N.B.: Le massime sono generate automaticamente e potrebbero contenere errori e imprecisioni.
Si consiglia di leggere sempre il testo integrale del provvedimento.

sintesi e commento

Riconoscimento della Pensione di Reversibilità a Figlio Maggiorenne Inabile: Analisi di una Sentenza


La pronuncia in esame affronta il tema del diritto alla pensione di reversibilità in favore di un figlio maggiorenne riconosciuto inabile al lavoro, a seguito del decesso del genitore pensionato. Il caso trae origine dal rigetto da parte dell'### della domanda di pensione di reversibilità presentata da un soggetto, motivato dal mancato riconoscimento dello stato di inabilità alla data del decesso del padre.
Il ricorrente, affetto da plurime patologie invalidanti, tra cui insufficienza mentale ingravescente, disturbi autistici ed epilessia, aveva visto respingere la propria istanza nonostante la convivenza e la dipendenza economica dal padre, titolare di pensione. L'### contestava, in particolare, la sussistenza del requisito dell'inabilità al momento della morte del genitore.

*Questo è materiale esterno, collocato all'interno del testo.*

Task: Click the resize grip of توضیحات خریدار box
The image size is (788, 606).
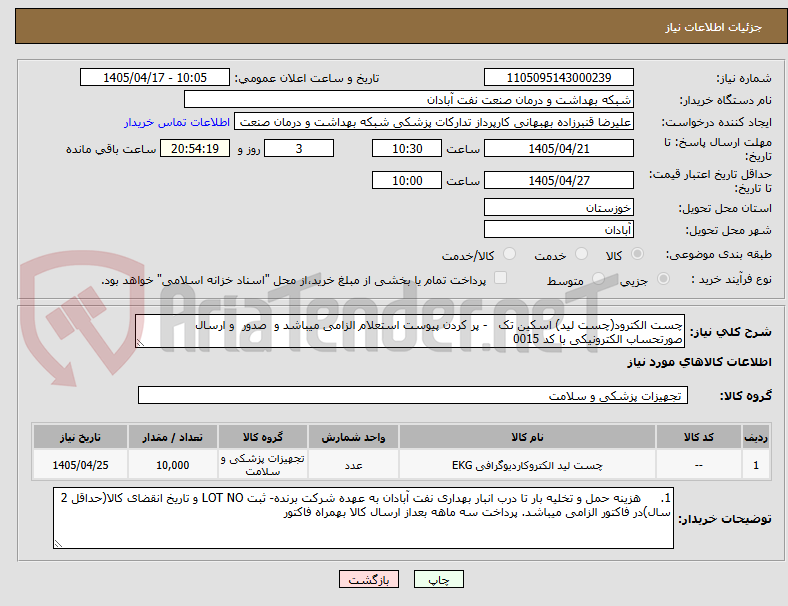Action: pyautogui.click(x=58, y=544)
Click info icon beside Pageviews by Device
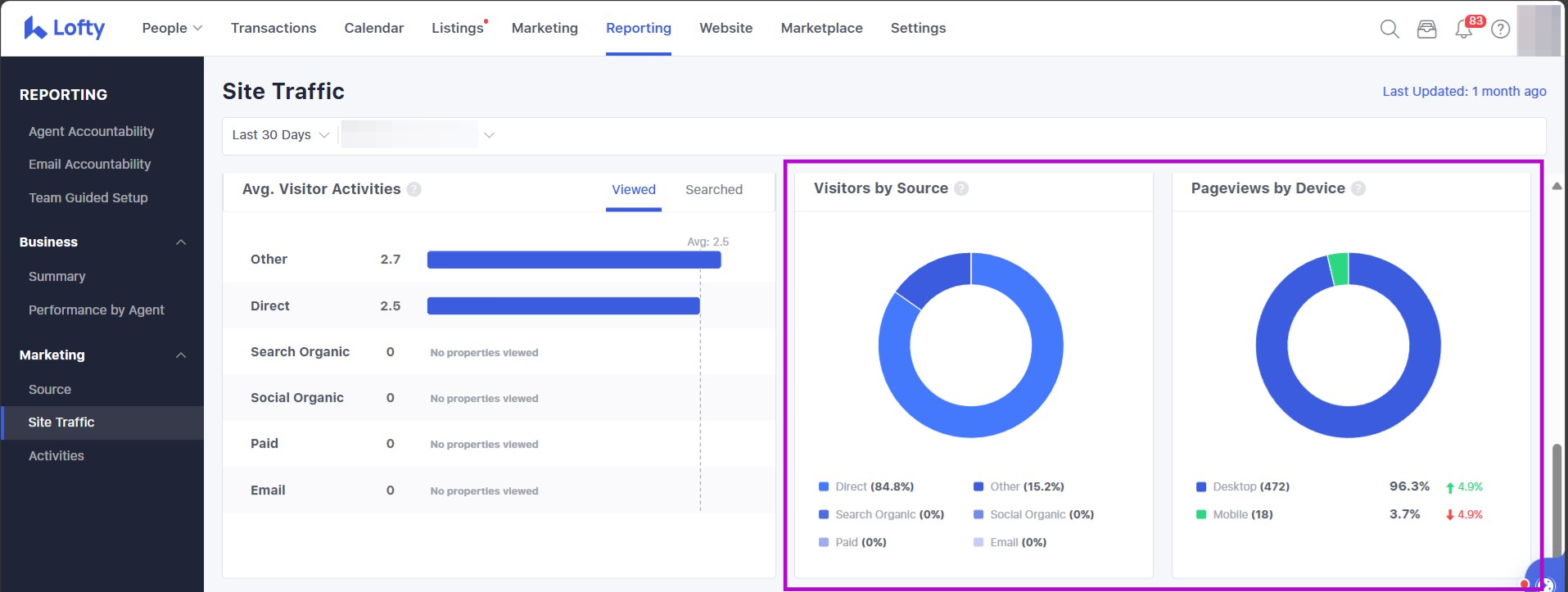 coord(1358,188)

Il Tribunale, nel dirimere la controversia, ha richiamato l'articolo 22 della Legge 903/65, che disciplina la pensione ai superstiti, stabilendo che spetta ai figli di qualunque età riconosciuti inabili al lavoro e a carico del genitore al momento del decesso di questi. Il giudice ha sottolineato come la giurisprudenza di legittimità interpreti il requisito della "vivenza a carico" non come una totale soggezione finanziaria, ma come la dimostrazione che il genitore provvedeva, in via continuativa e prevalente, al mantenimento del figlio inabile.
Al fine di accertare la condizione di inabilità del ricorrente, è stata disposta una Consulenza Tecnica d'Ufficio (CTU) medico-legale. Il CTU ha concluso che il ricorrente era affetto da un complesso patologico che lo rendeva stabilmente e definitivamente inabile al lavoro nella misura del 100%, in continuità con precedenti valutazioni mediche e, quindi, anche all'epoca del decesso del padre.

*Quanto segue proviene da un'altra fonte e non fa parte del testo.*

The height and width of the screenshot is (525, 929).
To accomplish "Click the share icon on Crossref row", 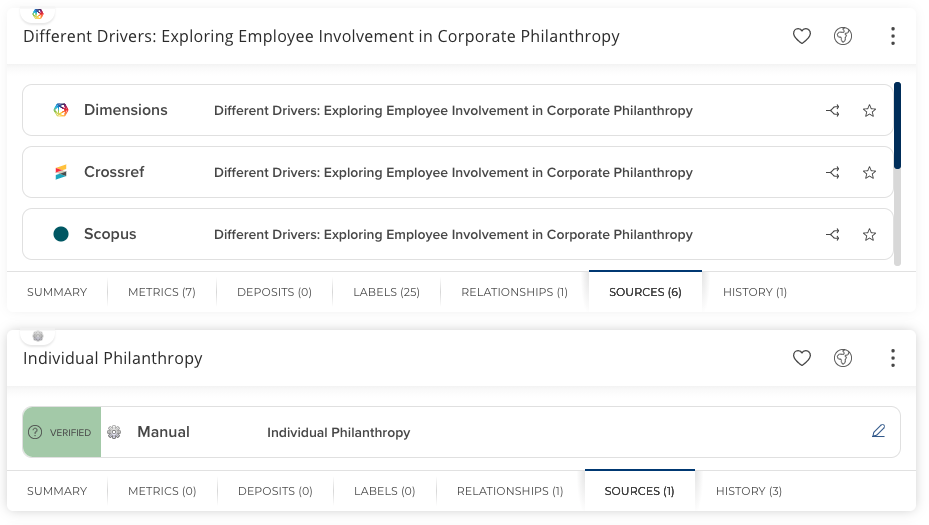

Sulla base delle risultanze della CTU, ritenute esaustive e convincenti, il Tribunale ha accolto il ricorso, accertando l'inabilità del ricorrente sin dalla data del decesso del padre e riconoscendo il diritto alla pensione di reversibilità a decorrere dal primo giorno del mese successivo alla presentazione della domanda amministrativa. Di conseguenza, l'### è stato condannato a corrispondere la pensione nella misura del 20% di quella percepita dal defunto genitore, oltre rivalutazione monetaria e interessi legali. Le spese di lite e di CTU sono state poste a carico dell'ente previdenziale soccombente.
N.B.: Il commento è generato automaticamente e potrebbe contenere errori e imprecisioni.
Si consiglia di leggere sempre il testo integrale del provvedimento.